I’d prefer a technical explanation (“These devices all use a THX1138 chip, it’s the hammerflanger module recalibrating the DRADIS.”) over a guess, and I’d love to know I’m not the only one hearing this.
posted by bondcliff to Technology (11 answers total) 1 user marked this as a favorite
Best answer: This is interference from cell phones being reproduced on a speaker.
posted by sanka at 7:13 AM on June 4, 2008

Best answer: The speakers are picking up the signal from your cell phone. If you want a good example of this, hold your phone near a radio.
posted by LolaGeek at 7:15 AM on June 4, 2008

Here's a good example of what cell phone interference sounds like. (Minus the stupid alien sound effects.)
posted by knave at 7:22 AM on June 4, 2008

Best answer: previously
posted by philomathoholic at 7:23 AM on June 4, 2008

Best answer: Sorry for the double post, an even better example.
posted by knave at 7:24 AM on June 4, 2008

Response by poster: Wow. It all seems so obvious now. I’d never heard it from my Squeezebox before because I only recently moved it, along with where I keep my cell phone, and last night they were right next to each other for the first time.

I’m also kicking myself for not searching. I (wrongly) assumed this was a unique question that nobody could have possibly asked before. Let that be a lesson to you kids out there: always search before posting, no matter how silly the question.

Just did a test here at work and, yep, the old Nokia just communicated back to the mother ship.

Thanks, everyone!
posted by bondcliff at 7:45 AM on June 4, 2008

I'm glad you asked this because I started to notice this also.
posted by unixrat at 7:45 AM on June 4, 2008

It can also be heard on the car radio just before your phone rings in GTA4.
posted by jontyjago at 8:16 AM on June 4, 2008 [1 favorite]

Big guitar amplifiers are really good at picking this up too. And the funny thing is, the noise often (maybe 50%) happens about 3 seconds before a cell phone rings. So during rehearsals, if we're talking between songs or something, when we hear 'dit dit dit --- dit dit dit" we stop and everyone checks their phones.
posted by PercussivePaul at 9:56 AM on June 4, 2008


This is a totally "known issue" with GSM technology. Not that * you * necessarily should know. But any cell phone carrier using GSM (which is pretty much all of Europe, and I believe anyone US that is not Verizon or Sprint) will cause this to occur within up to 20 feet or so of any device that typically is susceptible to emi of that kind.

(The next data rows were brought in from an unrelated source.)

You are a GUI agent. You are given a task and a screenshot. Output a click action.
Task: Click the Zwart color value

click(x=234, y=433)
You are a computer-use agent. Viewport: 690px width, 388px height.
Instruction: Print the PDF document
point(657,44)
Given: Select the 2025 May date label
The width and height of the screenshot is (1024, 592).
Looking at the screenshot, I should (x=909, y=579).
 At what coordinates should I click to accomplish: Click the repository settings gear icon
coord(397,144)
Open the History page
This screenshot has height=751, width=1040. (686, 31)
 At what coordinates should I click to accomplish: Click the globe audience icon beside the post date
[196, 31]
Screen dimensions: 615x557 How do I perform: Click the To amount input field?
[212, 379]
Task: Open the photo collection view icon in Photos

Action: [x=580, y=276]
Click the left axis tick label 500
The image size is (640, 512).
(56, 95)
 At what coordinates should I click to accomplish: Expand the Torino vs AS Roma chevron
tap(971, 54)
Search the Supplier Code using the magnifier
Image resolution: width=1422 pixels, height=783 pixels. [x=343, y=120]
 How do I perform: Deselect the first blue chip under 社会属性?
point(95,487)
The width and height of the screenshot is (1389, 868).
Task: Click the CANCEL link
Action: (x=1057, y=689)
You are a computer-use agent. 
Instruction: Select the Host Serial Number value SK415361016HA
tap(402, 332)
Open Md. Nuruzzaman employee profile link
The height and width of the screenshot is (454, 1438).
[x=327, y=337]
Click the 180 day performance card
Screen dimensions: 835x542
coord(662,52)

About 2 years ago, my Sprint contract was up and I decided since I could, to look for a cool new phone from another carrier. While I have always been pretty satisfied with Sprint's service here in Austin in terms of sound quality, I figured "why the hell not."

Within a single week, I had switched my # between every major US cell phone carrier. To me, Sprint sounded the best. Even Verizon did not sound as good, and they are also using CDMA, I believe. In any case, it infuriated me that the GSM carriers all know this, and can get away with selling theses devices knowing that they typically cause this kind of interference.

Sure, great, your guitar amp makes a noise just before the phone rings? That's awesome, your band can tell when a call's coming in when you are rocking out. My guitarist buddy told me about this as well. But how about people who do audio work for a living? Or use any kind of typical consumer multimedia devices for any other kind of work? Yes, I could just shut off my cell phone, or keep it a few hundred yards away - but the point is that there's no notice from these companies telling people this is very likely to occur with the GSM phones, which to me is just bull.

(As an avid audio recording person, I had planned at the time to start some kind of letter writing campaign, but frankly there's way more important stuff to write letters about these days, so I didn't start )

What I was able to do, fortunately, though, was switch back to a carrier I thought at least sounded decent and didn't spit out heinous interference.


posted by bitterkitten at 12:05 PM on June 4, 2008

posted by bitterkitten at 3:05 PM on June 4 [+] [!]


Does T-Mobile use GSM? How would I find out what frequency my carrier uses? For instance, I don't experience this interference effect, ever, but some of my friends do.